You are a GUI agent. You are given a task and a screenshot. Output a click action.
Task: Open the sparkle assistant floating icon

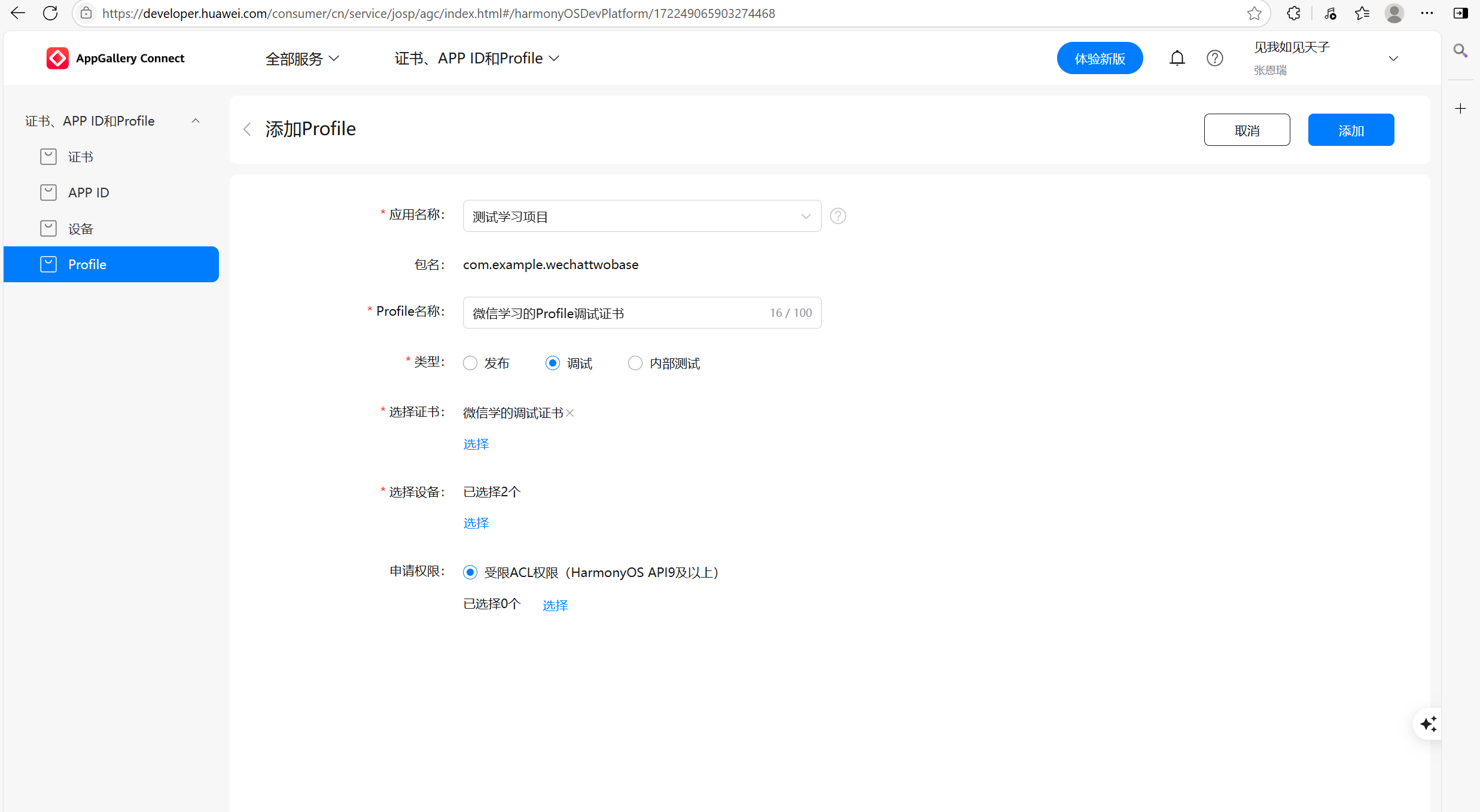pyautogui.click(x=1429, y=724)
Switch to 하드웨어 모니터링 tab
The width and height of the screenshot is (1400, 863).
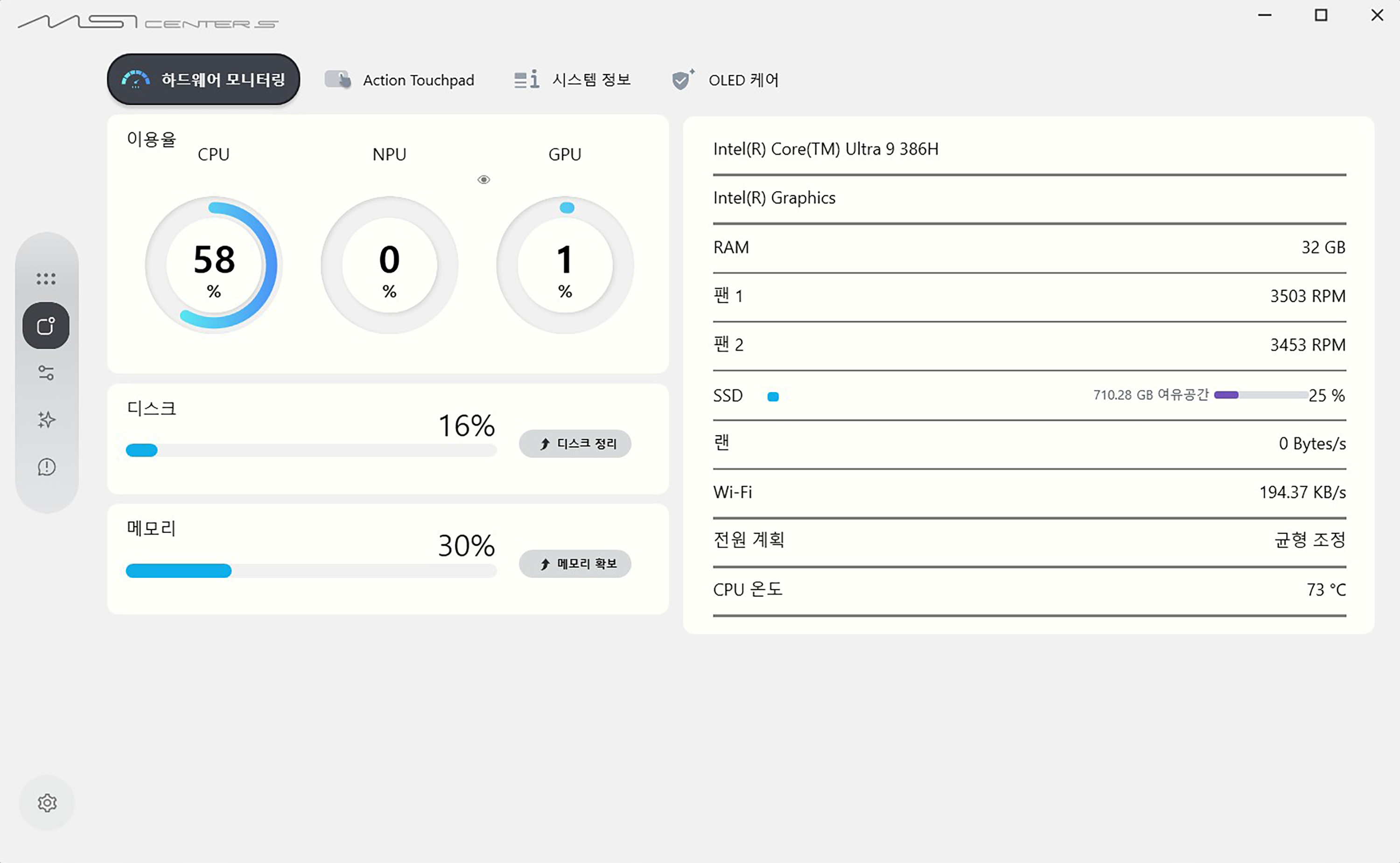coord(203,80)
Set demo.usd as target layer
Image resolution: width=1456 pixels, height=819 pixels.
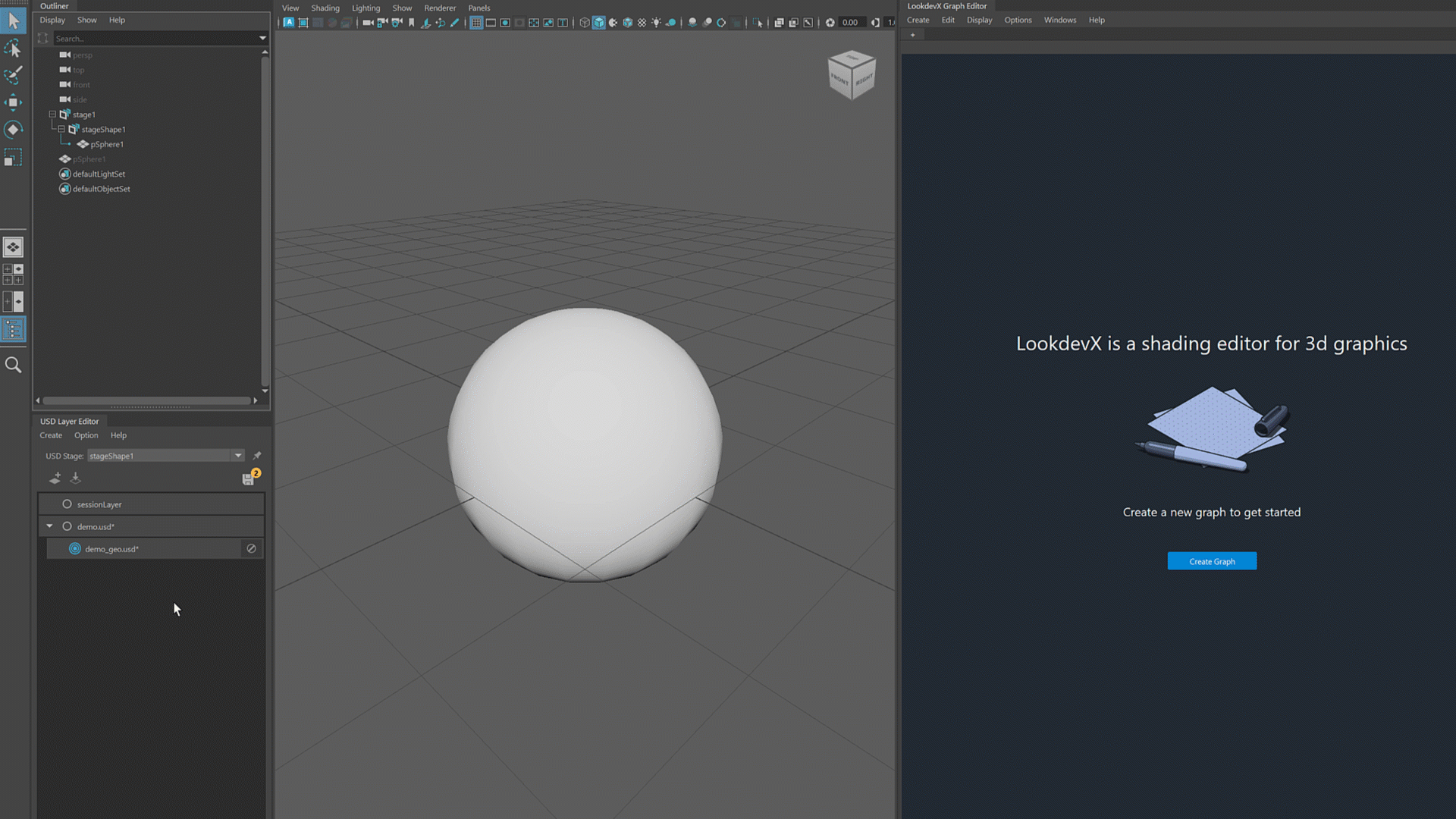pyautogui.click(x=67, y=526)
::::
→ Exercise details:
Your copy should match the records above exactly, apart from the pictures, which stay out.

→ Result:
You are a GUI agent. You are given a task and a screenshot. Output a click action.
Task: Open the sparkle assistant floating icon

pyautogui.click(x=1429, y=724)
Switch to 하드웨어 모니터링 tab
The width and height of the screenshot is (1400, 863).
coord(203,80)
Set demo.usd as target layer
Image resolution: width=1456 pixels, height=819 pixels.
pyautogui.click(x=67, y=526)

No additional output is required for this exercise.